A partir de 2027, entra em vigor no Brasil o chamado Imposto Seletivo, conhecido como “imposto do pecado”, criado pela reforma tributária com o objetivo de desestimular o consumo de produtos considerados prejudiciais à saúde ou ao meio ambiente.

Entre os itens que serão taxados estão bebidas alcoólicas, cigarros e bebidas açucaradas, como refrigerantes. O imposto também será aplicado sobre alguns veículos, conforme o nível de poluição, além de loterias, apostas e a extração de recursos minerais.

Segundo o Ministério da Fazenda, a medida busca reduzir os custos gerados ao sistema público de saúde.
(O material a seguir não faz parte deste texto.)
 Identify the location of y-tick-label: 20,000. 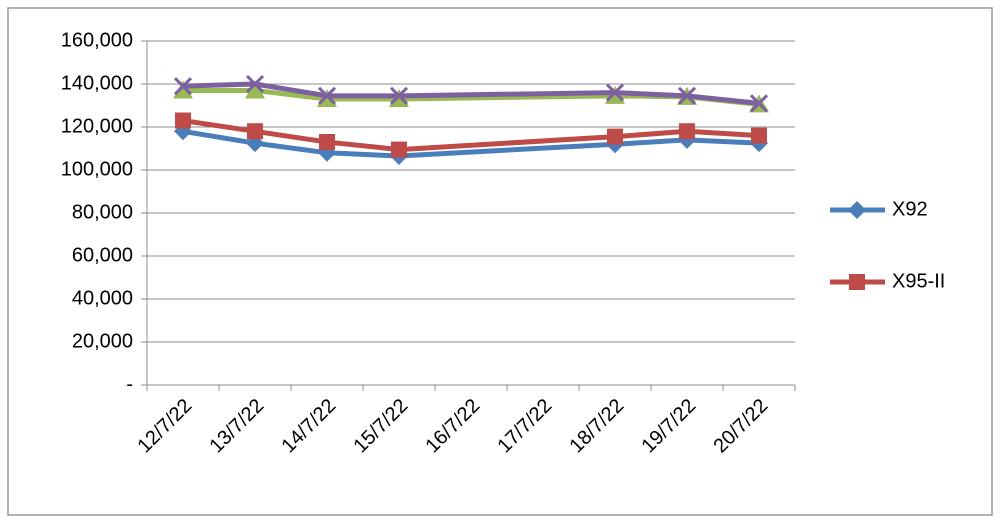
(102, 341).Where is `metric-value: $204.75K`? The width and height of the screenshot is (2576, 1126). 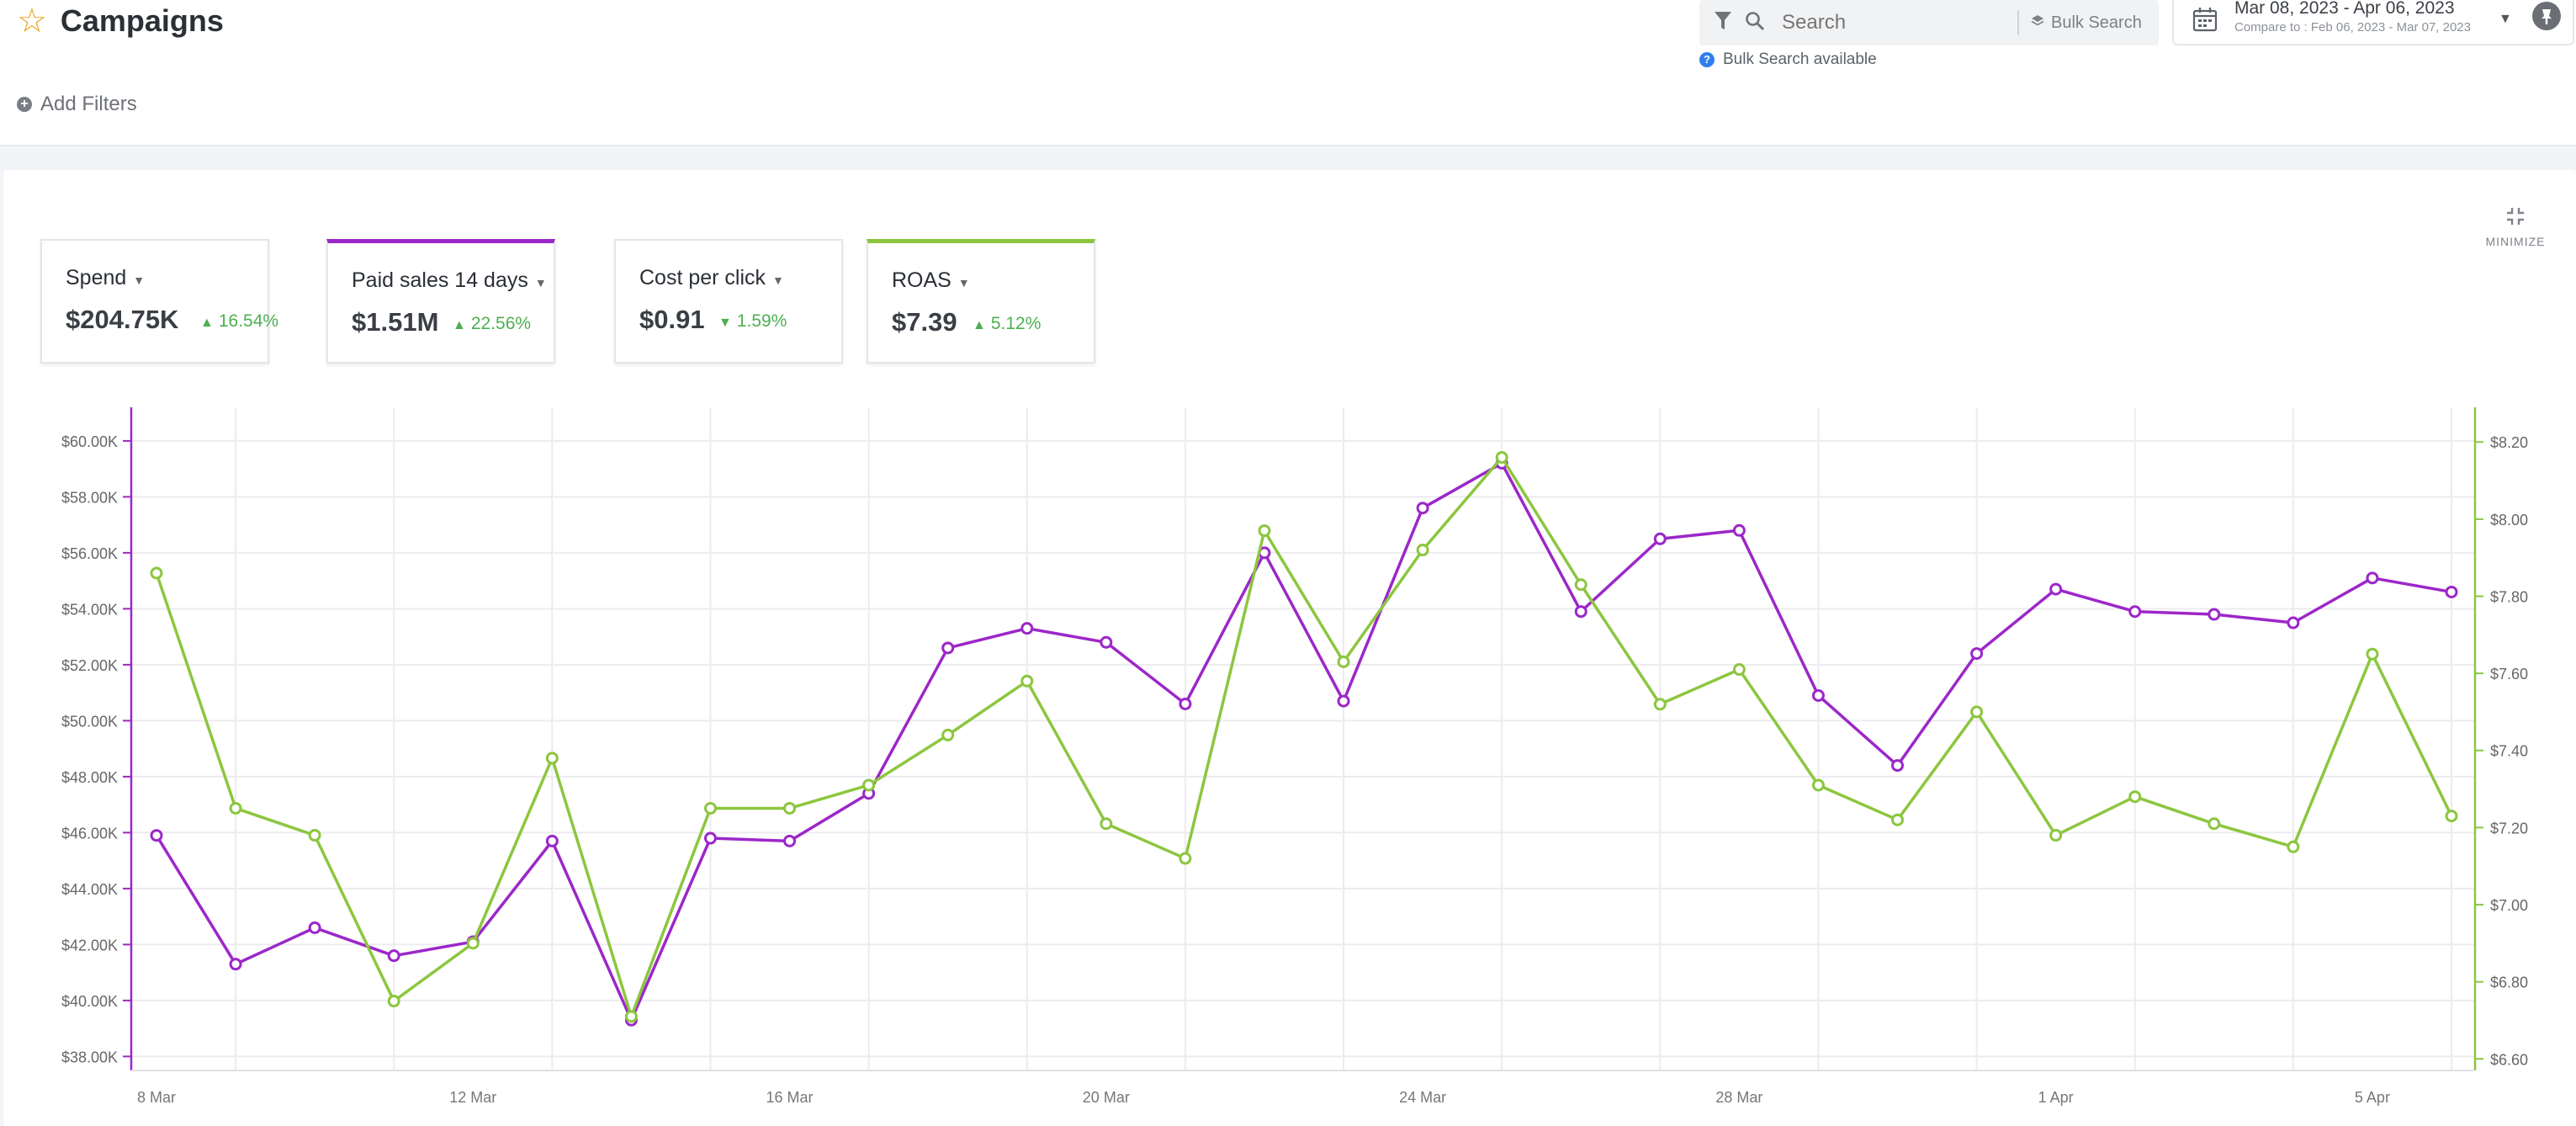 metric-value: $204.75K is located at coordinates (123, 320).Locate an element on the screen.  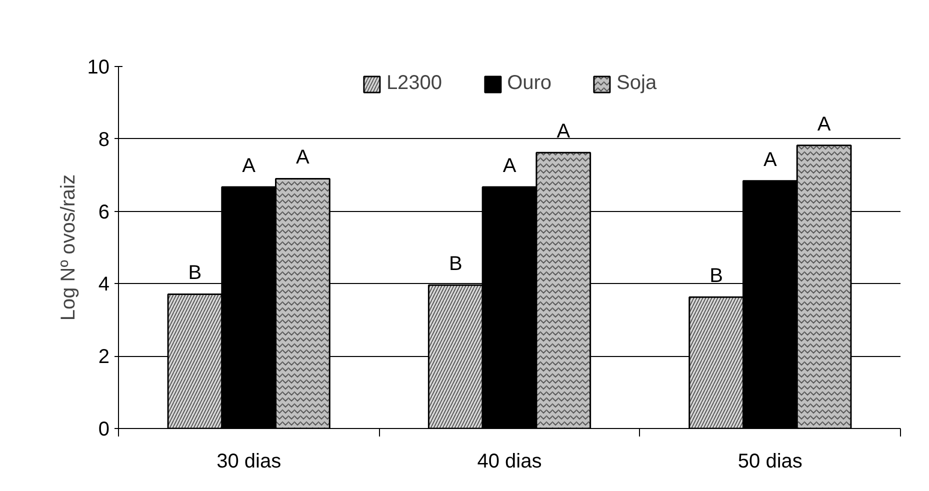
y-axis-title: Log Nº ovos/raiz is located at coordinates (68, 248).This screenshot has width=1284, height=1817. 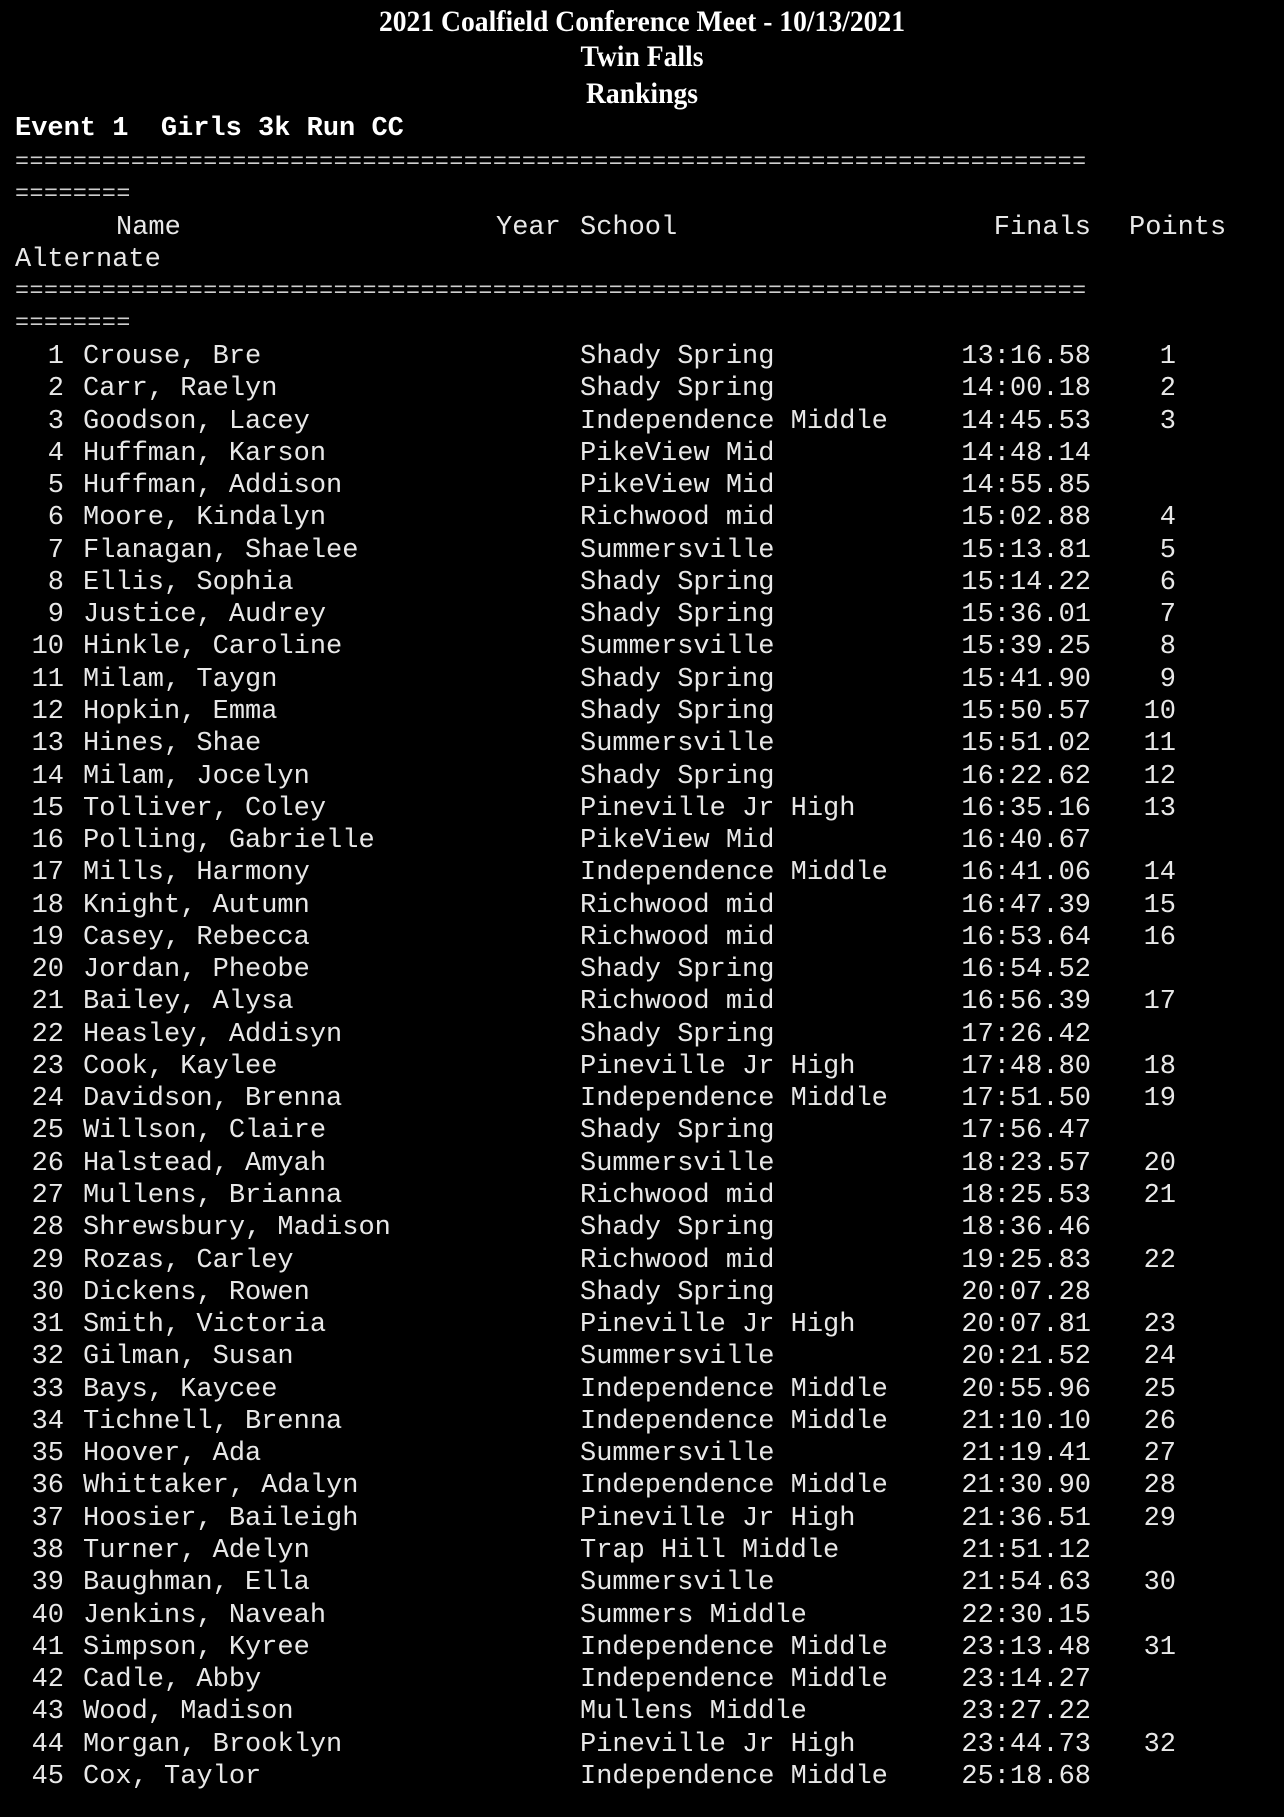 What do you see at coordinates (180, 1066) in the screenshot?
I see `athlete-name: Cook, Kaylee` at bounding box center [180, 1066].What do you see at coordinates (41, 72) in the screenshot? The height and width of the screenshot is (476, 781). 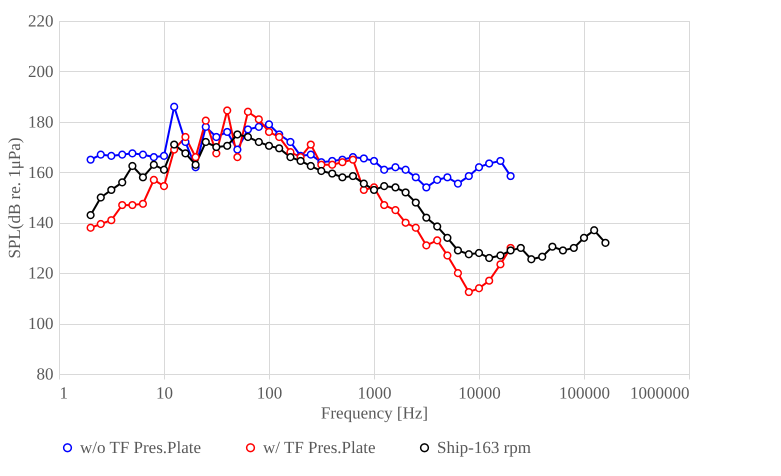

Dados citados pelo governo apontam que o consumo de álcool, tabaco e bebidas ultraprocessadas gera bilhões de reais em despesas anuais para o Sistema Único de Saúde (SUS).

As alíquotas ainda não foram definidas e dependerão de aprovação do Congresso Nacional. A proposta de regulamentação deve ser enviada pelo governo até o final deste ano.

Representantes dos setores de bebidas, refrigerantes e tabaco demonstram preocupação com possíveis aumentos na carga tributária, argumentando que a medida pode elevar preços ao consumidor, reduzir empregos e estimular o mercado ilegal. Já o governo defende o imposto como uma ferramenta de regulação para reduzir o consumo de produtos considerados nocivos.